I don’t see eye to eye with Cory Doctorow on many things, but he hit the nail full on with enshitification. I sometimes think that a lot of the public goods we take for granted today - utilities, infrastructure etc. - would follow the exact same pattern if they were not strictly regulated when privately owned.
If we find (parts of} the Internet to be a public good worth having, perhaps that should be the answer. And no, I didn’t think this through, but looking at both the prevalence of open source in the scaffolding that keeps “the Internet” up and running and the frankly abysmal rate of giving back from commercial entities (barring perhaps the politically motivated committees seeking control of roadmaps), I can’t help but think that we had a chance after the dot om bubble burst and we royally blew it.

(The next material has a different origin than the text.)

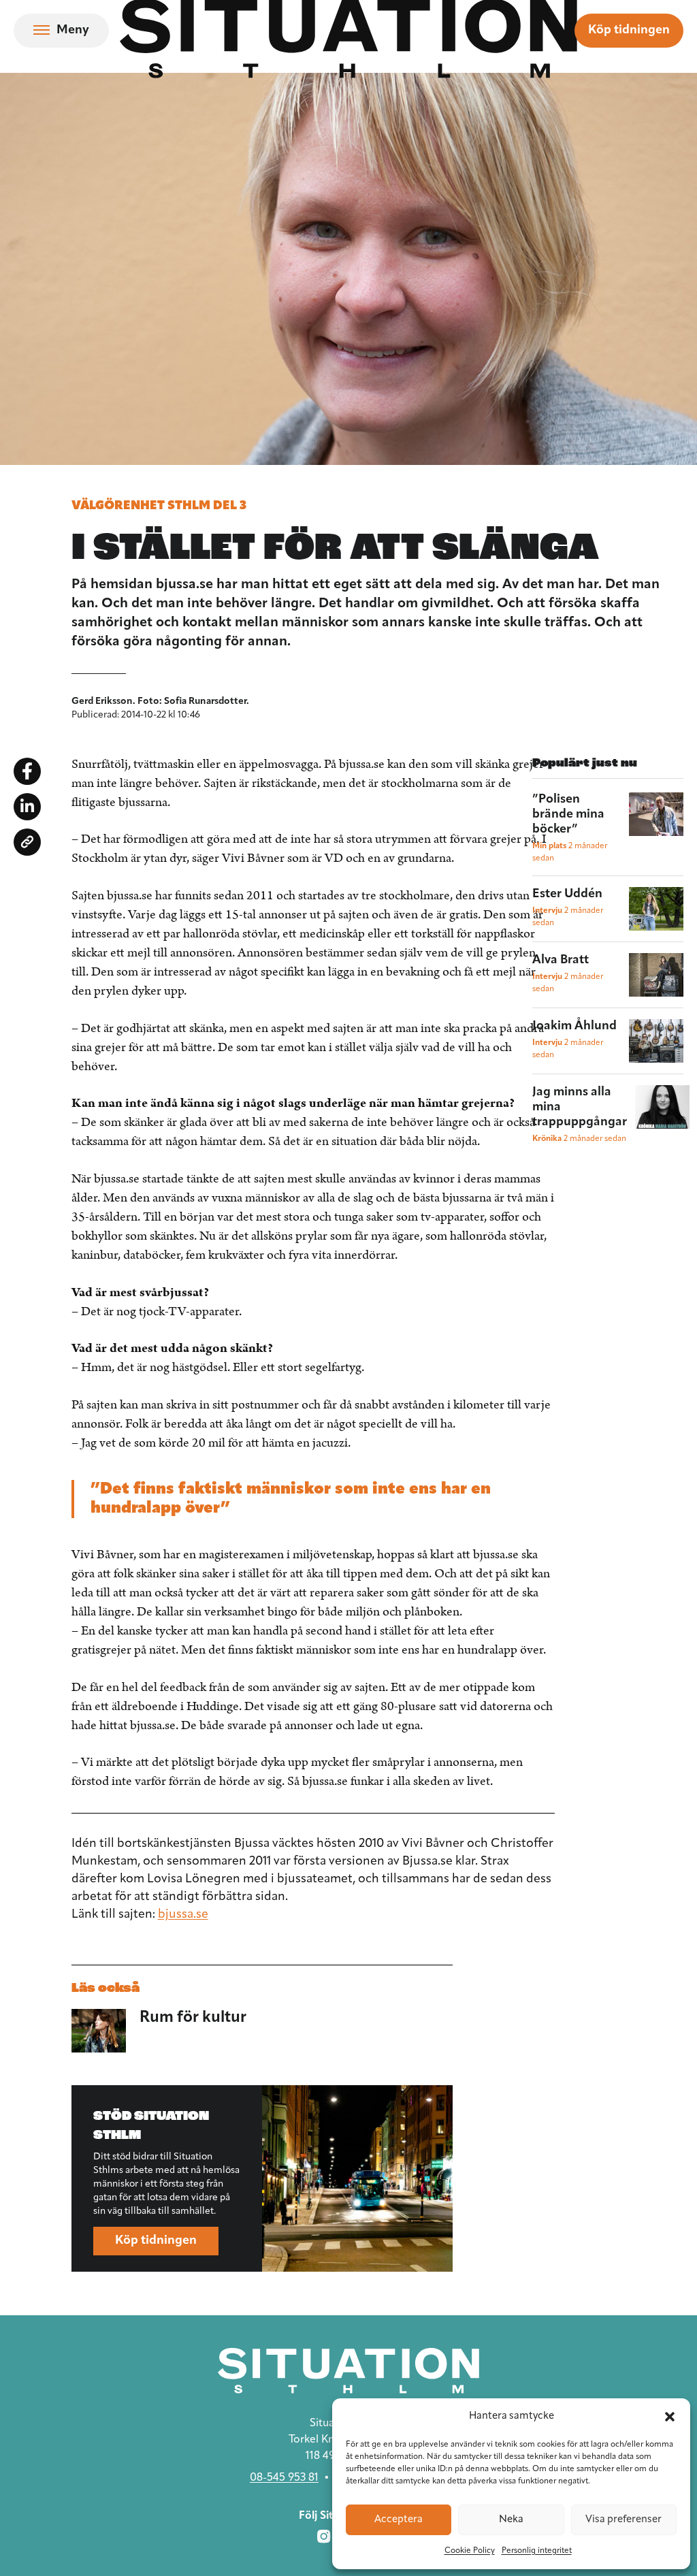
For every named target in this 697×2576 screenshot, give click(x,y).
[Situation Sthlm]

Just imagine, an Internet built on universities and libraries nodes, much uglier, sure, but with built-in privacy controls and no unwanted ads in sight. I like to think Wikipedia would still be here, but Facebook would have been this weird niche pervy site that Harvard grads kinda vaguely reminisce about at their 20 year reunion. We’d all be shooting the shit on 50+ forums instead of here, but it would be just as fun.
On second thought just ignore me, that ship has sailed long ago. But maybe donate a few bucks here and there to your favourite open source tools if you can afford it. It might not turn the tide, but every little bit helps.
Sorry for the wall of text, guess I’m just getting a bit nostalgic.

Ah, the good old all natural days… In the middle ages the infant mortality rate was 30% for babies up to 1 year, but hey, at least they lived to the ripe old age of 50.